A restore involves wiping out all entities in Datastore, importing the most recent complete daily backup snapshot, then replaying all of the commit logs since that snapshot. This yields a system state that is guaranteed transactionally consistent.

Billing

The registry performs a regular daily export of BillingEvent entities from Cloud Datastore, where they are stored and updated by the running system, to BigQuery, where they can be analyzed using SQL scripts to generate monthly invoices per registrar.

High availablity with horizontal scaling

Because the registry runs on the Google Cloud Platform stack, it benefits from high availability, automatic fail-over, and horizontal auto-scaling of compute and database resources. This makes it quite flexible for running TLDs of any size.

Automated tests

The registry codebase includes ~400 test classes with ~4,000 total unit and integration tests. This limits regressions, ensures correct system functionality, and allows for easy continued future development and refactoring.

DNS

An interface for DNS operations is provided, along with a sample implementation that uses the Google Cloud DNS API. A bulk export tool is also provided to export a zone file for an entire TLD in BIND format.

Exports

The registry uses background batch processes to periodically export information from the running system, including billing information, all EPP entities, backups, lists of all registered domain names, registrar contact emails, ICANN-mandated reports, database snapshots, and reserved terms.

Metrics and reporting

The registry records metrics and regularly exports them to BigQuery so that analyses can be run on them using full SQL queries. Metrics include which EPP commands were run and when and by whom, information on failed commands, activity per registrar, and length of each request.

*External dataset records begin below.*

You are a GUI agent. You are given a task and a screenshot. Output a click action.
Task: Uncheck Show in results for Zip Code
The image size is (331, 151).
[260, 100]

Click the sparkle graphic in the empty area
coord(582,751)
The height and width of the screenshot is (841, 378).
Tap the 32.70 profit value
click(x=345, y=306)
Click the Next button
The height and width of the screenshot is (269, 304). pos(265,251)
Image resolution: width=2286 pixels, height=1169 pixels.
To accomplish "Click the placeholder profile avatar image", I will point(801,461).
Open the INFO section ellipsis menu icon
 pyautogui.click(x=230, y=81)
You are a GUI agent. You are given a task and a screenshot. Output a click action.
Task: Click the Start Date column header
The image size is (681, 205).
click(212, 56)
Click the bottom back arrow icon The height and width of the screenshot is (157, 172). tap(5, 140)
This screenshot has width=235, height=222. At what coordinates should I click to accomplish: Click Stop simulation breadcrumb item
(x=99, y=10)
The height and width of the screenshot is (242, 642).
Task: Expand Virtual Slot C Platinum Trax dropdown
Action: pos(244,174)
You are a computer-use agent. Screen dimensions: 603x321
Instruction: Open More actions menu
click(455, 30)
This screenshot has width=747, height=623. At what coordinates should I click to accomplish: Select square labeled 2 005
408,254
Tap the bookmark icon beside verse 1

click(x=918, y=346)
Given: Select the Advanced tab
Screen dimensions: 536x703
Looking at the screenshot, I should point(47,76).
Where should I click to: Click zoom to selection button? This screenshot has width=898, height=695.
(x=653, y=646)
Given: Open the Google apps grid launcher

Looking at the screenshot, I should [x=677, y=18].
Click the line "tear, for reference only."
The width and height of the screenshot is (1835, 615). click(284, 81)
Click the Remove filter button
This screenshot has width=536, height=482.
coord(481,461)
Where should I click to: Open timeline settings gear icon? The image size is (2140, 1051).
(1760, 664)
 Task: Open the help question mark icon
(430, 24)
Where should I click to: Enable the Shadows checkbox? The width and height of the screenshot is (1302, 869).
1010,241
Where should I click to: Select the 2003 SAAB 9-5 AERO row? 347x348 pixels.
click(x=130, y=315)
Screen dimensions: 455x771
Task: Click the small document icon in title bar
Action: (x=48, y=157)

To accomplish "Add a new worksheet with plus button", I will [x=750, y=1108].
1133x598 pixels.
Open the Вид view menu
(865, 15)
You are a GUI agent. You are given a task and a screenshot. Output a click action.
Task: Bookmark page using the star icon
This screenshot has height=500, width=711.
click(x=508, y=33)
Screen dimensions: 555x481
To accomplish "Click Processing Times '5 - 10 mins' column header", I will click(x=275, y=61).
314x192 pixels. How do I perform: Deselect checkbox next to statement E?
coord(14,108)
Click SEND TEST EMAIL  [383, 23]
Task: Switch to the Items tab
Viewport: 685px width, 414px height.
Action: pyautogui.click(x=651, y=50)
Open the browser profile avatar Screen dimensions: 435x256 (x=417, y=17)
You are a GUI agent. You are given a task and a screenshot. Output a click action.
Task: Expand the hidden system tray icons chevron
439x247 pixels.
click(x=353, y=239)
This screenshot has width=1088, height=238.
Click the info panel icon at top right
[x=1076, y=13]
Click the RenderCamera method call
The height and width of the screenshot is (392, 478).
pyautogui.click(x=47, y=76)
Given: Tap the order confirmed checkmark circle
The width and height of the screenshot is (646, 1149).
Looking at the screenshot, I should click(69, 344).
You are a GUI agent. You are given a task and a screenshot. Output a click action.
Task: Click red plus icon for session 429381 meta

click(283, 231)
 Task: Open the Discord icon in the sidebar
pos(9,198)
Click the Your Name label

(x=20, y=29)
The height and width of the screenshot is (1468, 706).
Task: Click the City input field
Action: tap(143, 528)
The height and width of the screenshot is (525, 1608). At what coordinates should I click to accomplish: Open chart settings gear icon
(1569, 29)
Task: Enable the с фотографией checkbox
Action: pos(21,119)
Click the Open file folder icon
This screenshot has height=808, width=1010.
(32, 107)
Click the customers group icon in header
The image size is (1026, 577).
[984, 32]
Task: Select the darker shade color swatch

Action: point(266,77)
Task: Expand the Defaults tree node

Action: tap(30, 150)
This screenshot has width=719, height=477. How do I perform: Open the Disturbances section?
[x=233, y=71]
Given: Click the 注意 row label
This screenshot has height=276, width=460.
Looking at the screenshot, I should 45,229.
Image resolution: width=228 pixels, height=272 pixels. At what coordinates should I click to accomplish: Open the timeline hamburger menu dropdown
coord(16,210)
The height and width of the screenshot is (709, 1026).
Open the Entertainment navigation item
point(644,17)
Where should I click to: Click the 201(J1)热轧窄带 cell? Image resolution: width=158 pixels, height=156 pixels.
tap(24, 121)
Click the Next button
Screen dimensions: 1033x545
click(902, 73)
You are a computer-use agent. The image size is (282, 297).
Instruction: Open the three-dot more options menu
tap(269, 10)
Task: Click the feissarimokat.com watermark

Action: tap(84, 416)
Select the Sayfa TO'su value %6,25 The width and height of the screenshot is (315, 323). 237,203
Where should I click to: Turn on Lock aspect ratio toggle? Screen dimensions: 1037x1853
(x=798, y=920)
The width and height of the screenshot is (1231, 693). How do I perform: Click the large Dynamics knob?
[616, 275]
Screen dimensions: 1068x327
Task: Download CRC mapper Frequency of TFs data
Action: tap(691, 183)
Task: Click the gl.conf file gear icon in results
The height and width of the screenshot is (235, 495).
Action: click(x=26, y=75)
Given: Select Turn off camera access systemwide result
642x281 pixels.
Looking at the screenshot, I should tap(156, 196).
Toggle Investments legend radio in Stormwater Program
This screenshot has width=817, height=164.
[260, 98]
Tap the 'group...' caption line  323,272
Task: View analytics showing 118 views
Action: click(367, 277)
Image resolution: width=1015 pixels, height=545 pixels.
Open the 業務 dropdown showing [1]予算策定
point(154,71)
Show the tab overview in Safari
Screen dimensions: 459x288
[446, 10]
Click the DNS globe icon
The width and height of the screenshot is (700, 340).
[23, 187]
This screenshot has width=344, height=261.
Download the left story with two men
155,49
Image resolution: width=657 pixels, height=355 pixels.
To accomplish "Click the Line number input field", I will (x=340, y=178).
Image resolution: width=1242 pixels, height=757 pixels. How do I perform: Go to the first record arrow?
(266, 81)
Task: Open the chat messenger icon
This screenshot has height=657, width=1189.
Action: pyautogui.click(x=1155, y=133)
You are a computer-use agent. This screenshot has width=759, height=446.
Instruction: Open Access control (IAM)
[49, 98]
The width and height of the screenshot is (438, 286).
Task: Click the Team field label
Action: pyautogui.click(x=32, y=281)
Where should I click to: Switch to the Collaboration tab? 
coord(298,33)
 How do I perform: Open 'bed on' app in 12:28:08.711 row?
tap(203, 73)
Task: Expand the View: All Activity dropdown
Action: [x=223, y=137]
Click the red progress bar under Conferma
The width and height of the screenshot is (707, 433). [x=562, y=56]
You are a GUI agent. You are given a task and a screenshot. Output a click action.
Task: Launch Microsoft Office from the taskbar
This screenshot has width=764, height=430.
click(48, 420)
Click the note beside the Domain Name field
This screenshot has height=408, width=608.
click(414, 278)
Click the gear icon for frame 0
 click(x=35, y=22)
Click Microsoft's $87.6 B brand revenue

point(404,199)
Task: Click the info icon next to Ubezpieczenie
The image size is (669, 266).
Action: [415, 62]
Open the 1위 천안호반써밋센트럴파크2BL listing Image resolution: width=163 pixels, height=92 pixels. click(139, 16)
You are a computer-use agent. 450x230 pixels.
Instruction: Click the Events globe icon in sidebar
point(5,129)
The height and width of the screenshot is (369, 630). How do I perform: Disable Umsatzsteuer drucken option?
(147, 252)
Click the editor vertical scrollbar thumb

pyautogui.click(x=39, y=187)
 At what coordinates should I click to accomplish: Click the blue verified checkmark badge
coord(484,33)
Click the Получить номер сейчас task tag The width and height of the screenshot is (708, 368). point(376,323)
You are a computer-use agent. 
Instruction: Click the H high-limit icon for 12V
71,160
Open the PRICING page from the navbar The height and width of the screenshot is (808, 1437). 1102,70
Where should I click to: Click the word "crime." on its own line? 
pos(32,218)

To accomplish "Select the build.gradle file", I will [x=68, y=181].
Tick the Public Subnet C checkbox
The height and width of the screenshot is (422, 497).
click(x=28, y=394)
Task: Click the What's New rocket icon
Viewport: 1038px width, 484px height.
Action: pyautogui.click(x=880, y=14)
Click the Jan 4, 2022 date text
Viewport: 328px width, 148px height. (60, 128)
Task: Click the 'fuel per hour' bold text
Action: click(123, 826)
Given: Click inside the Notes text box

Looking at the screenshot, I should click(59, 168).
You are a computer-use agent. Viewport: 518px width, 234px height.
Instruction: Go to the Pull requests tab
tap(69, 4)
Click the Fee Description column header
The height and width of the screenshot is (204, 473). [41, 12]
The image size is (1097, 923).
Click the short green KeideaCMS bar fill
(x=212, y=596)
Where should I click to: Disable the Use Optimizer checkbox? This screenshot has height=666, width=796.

BigQuery reporting scripts are provided to generate the required per-TLD monthly [registry reports] (https://www.icann.org/resources/pages/registry-reports) for ICANN.

Registrar console

The registry includes a web-based registrar console that registrars can access in a browser. It provides the ability for registrars to view their billing invoices in Google Drive, contact the registry provider, and modify WHOIS, security (including SSL certificates), and registrar contact settings. Main registry commands such as creating domains, hosts, and contacts must go through EPP and are not provided in the console.

Admin tooling

The registry comes with a fully featured registry_tool command-line tool (see docs/ for full documentation) that allows developers and support personnel of the registry to run a full range of commands, including creating new registrars, running arbitrary EPP commands, inspecting the state of important things in the system, and creating new TLDs.

Plug-and-play pricing engines

The registry has the ability to configure per-TLD pricing engines to programmatically determine the price of domain names on the fly. An implementation is provided that uses the contents of a static list of prices (this being by far the most common type of premium pricing used for TLDs).

Known issues

There are a few things that the registry cannot currently do, and a few things that are out of scope that it will never do.

  • You will need a DNS system in order to run a fully-fledged registry. If you are planning on using anything other than Google Cloud DNS you will need to provide an implementation.
  • You will need an invoicing system to convert the internal registry billing events into registrar invoices using whatever accounts receivable setup you already have. A partial implementation is provided that generates generic CSV invoices (see MakeBillingTablesCommand), but you will need to integrate it with your payments system.
  • You will likely need monitoring to continuously monitor the status of the system. Any of a large variety of tools can be used for this, or you can write your own.
  • You will need a proxy to forward traffic on EPP and WHOIS ports to the HTTPS endpoint on App Engine, as App Engine only allows incoming traffic on HTTP/HTTPS ports. Similarly, App Engine does not yet support IPv6, so your proxy would have to support that as well if you need IPv6 support. Future versions of App Engine Flexible should provide these out of the box, but they aren't ready yet.